Ya no soy un novato en visitar el quirófano. Lo he hecho por más de 15 veces en mi vida, y hasta cuatro veces por año, y quizá por ello he emprendido mi propia estrategia antisala de operaciones.
La noche antes de la operación, el 8 de octubre de 2013, no pude conciliar el sueño, por lo que recurrí a conversar con mis amigos por medio del chat de Facebook, y cuando logré pegar el ojo, cerca de las 2 de la madrugada, fue únicamente para dormir dos horas, ya que a las 6 de la mañana me esperaban en el hospital, y en teoría ya no funcionaba el miedo.
Fingí una sonrisa cuando la enfermera me colocó un brazalete rosado con mi nombre, y ella me salió al paso comentando que los chicos de hoy también usan camisas de color rosa.
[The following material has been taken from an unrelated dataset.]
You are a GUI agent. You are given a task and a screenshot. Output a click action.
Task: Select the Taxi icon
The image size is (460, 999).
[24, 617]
Empero, en el fondo de mi corazón estaba triste por la realidad que me esperaba: en la noche, con un nudo en la garganta, había atinado decirle adiós con la mano a mi hermano Armando, y después, en la madrugada, con un beso en la mejilla me despedí de Nicole y de Dennis. Ambos adormitados aún.
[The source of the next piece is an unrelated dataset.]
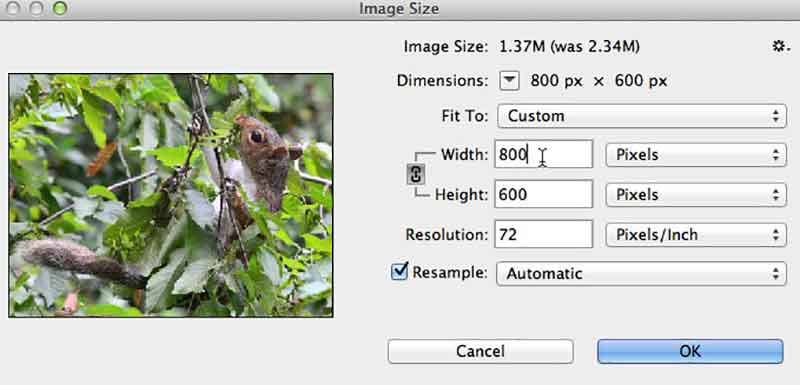This screenshot has width=800, height=385.
Task: Open the Height units Pixels dropdown
Action: click(x=696, y=195)
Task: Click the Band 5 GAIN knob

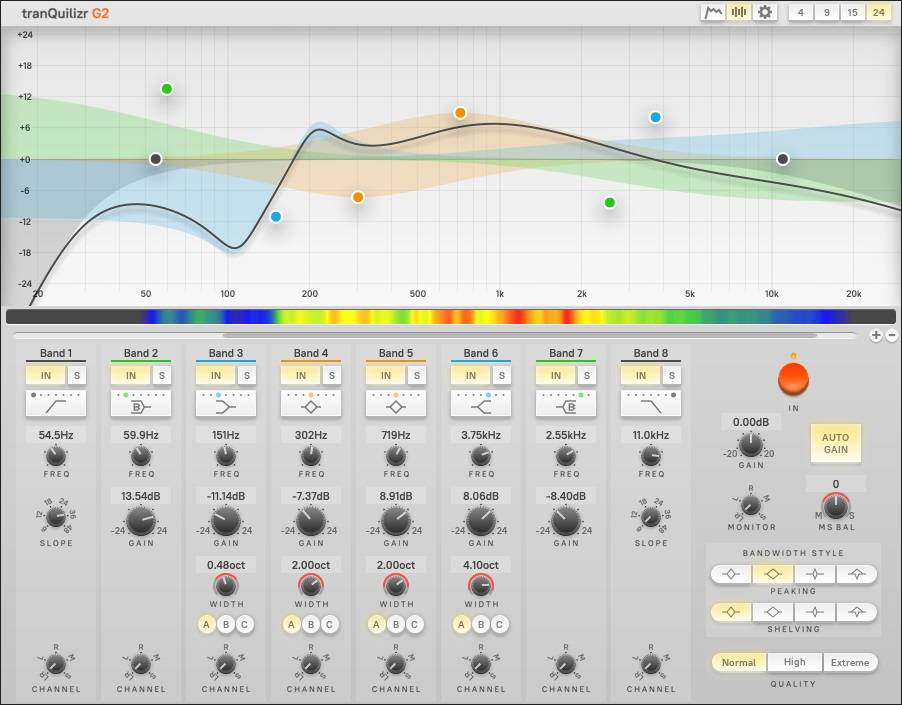Action: coord(396,521)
«¿Qué tal, Santiago?» Me preguntó la doctora De Guzmán, en una sala de operaciones que se asemejaba a estar dentro de un frigorífico. «Algo nervioso», le respondí. Mi situación tensa la confirmó el monitor que revelaba los latidos del corazón. Sufría taquicardia y me mantuve así durante la operación y las tres horas que estuve en la sala de recuperación. «Está taquicárdico, está arriba de 120, peligroso un infarto», comentó para sí una de las enfermeras al cuidado.
Al escuchar las palabras de la enfermera, oré una y otra vez para que mi situación cambiara. El miedo, el dolor y la aceleración de mi corazón se mantuvieron el resto del día y gran parte de la noche. Al siguiente día me ordenaron un electrocardiograma y después una radiografía de tórax para descartar cualquier peligro. Todo salió bien, y mi estadía hospitalaria se redujo a tres días.
Lo mismo sucedió en mi última operación, el 9 de septiembre 2014. En la semana previa logré mantener la calma, pero mi muro se resquebrajó dos días antes. El domingo 7 sonó el auricular de mi teléfono, y toda la fortaleza que había almacenado en el culto evangélico se me despedazó en un minuto.
«Me llevan para el hospital Rosales, me golpeé el ojo». Era la voz de mi hermano Armando la que sonaba del otro lado del teléfono, era trasladado desde Azacualpa, Chalatenango, hacia un centro asistencial. Una roca que despedazaba a golpe de almádena le demolió el ojo izquierdo. Hubo doble preocupación, pero después Dios nos juntó para consolarnos en el Hospital General del ISSS. Claro, fue un poco por lo que pudimos compartir, porque mi boca fue sellada para reconstruirme los labios. Ahora eso solo es parte de mi recuerdo. Eso sí, el pánico, con excepción al de los aviones, sigue vigente.